Here's the idealized UI (it's something of a strawman, probably will
be rather unpopular in practice because of the change in the meaning
of "bzr branch"; dealing with that can come later).  Note that I don't
specify any defaults because I define some of the commands in terms of
others, but in practice at least the obvious defaults would be defined.

bzr
  Global option --repo=FILE-URL if present means to use the file:///
    URL FILE-URL as the local shared repo in which to store new
    branches, or as a default start point for relative branch specs
    for existing branches.

bzr branch BRANCH-URL URL
  (Mostly a building block for complex workflows.)
  Copy Branch BRANCH-URL to location URL.
  Does not create a tree.
  BRANCH-URL is an existing Branch.
  URL is a location where the new Branch will be stored.

bzr bind SOURCE-BRANCH TARGET-BRANCH
  (Mostly a building block for complex workflows.)
  Binds SOURCE-BRANCH to TARGET-BRANCH.  That is, committing in
  SOURCE-BRANCH requires an up-to-date check against TARGET-BRANCH.
  If the check succeeds, the commit in SOURCE-BRANCH is automatically
  pushed to TARGET-BRANCH.

bzr unbind == bzr bind SOURCE-BRANCH --nowhere
  (Mostly a building block for complex workflows.)

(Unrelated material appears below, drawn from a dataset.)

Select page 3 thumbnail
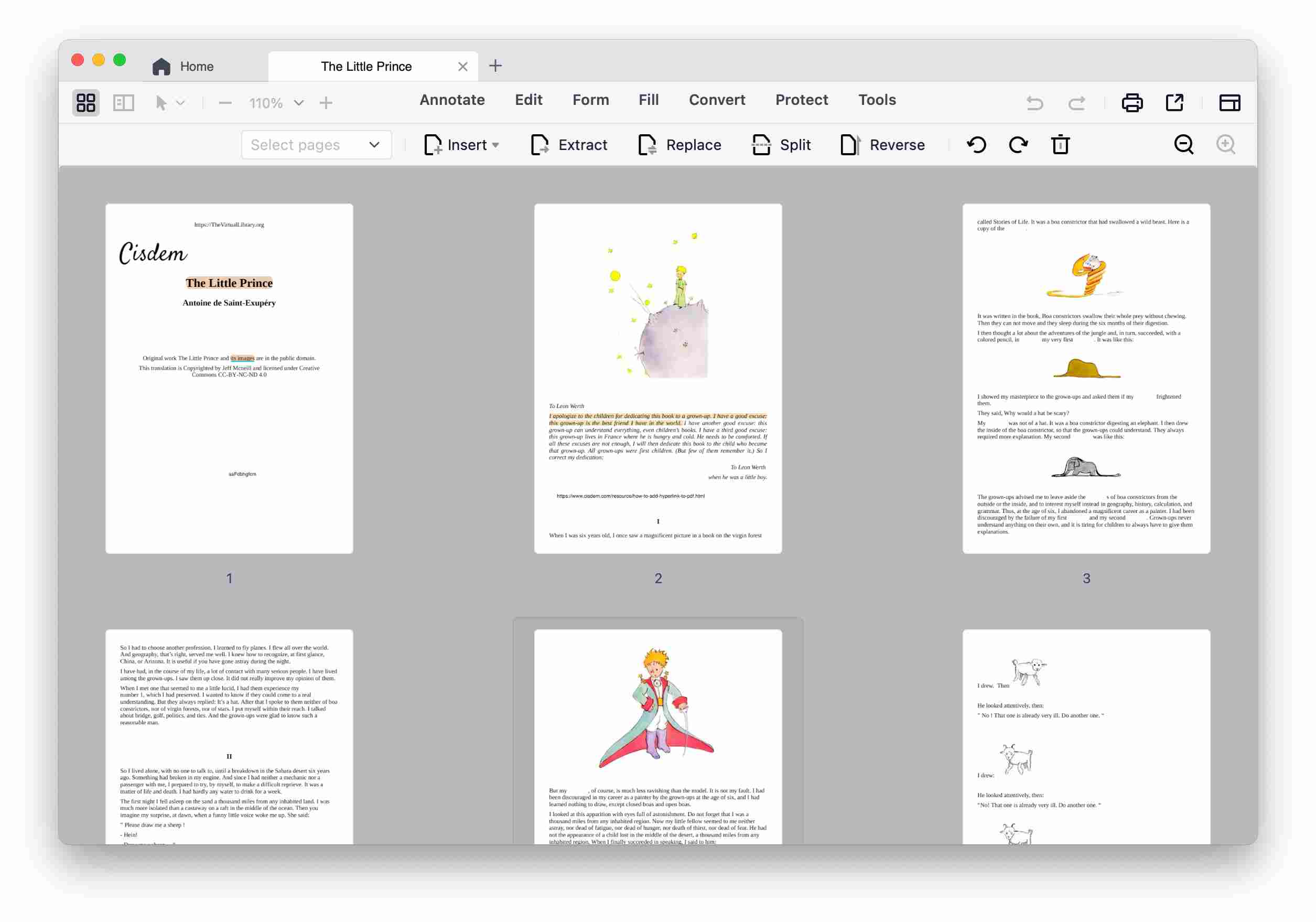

bzr checkout BRANCH-URL URL
  Checkout a working Tree from Branch BRANCH-URL into URL.
  BRANCH-URL is an existing Branch, and is called the *parent* of the
    Tree (sometimes called the "nominal parent" when the parent is
    bound to another branch).
  URL is a location where the working tree will be stored.
  checkout option --cache-branch=CACHE-URL is equivalent to
    "bzr branch BRANCH-URL CACHE-URL
     && bzr bind CACHE-URL BRANCH-URL
     && bzr checkout CACHE-URL URL".
  checkout option --heavyweight is equivalent to
    "bzr checkout --cache-branch=URL BRANCH-URL URL".
  checkout option --standalone is equivalent to
    "bzr checkout --cache-branch=URL BRANCH-URL URL
     ; bzr unbind URL".

bzr switch BRANCH-URL
  Must be executed in a working Tree, whose real parent is switched to
    BRANCH-URL, and the Tree's content updated.
  If the current nominal parent is not bound, the Tree's parent is set
    to BRANCH-URL.
  If the Tree's current nominal parent is a bound branch, the real
    parent is the bound branch's target.  In this case a new cache
    branch bound to BRANCH-URL is created, and the Tree's parent is
    set to the new cache branch.  (This operation will fail if the
    Tree is colocated with its parent branch.)
  switch option --nominal unconditionally sets the Tree's parent to
    BRANCH-URL, without checking for bindings.
  switch option --no-update sets the parent, but does not update
    content.

  An alternative UI for switch might be to omit the --nominal option,
  and have a --real-parent option that switches the real parent as
  above.  I guess in this case it would make sense to fail the
  operation if the parent is a bound branch but --real-parent was not
  given.

Obviously most of the above would need ways for users to configure
various defaults, and some of the arguments (especially locations)
would get the usual defaults.  Several of the commands should take a
--revision option to set the parent revision and update targets.  I'km
sure there are other obvious things to do here.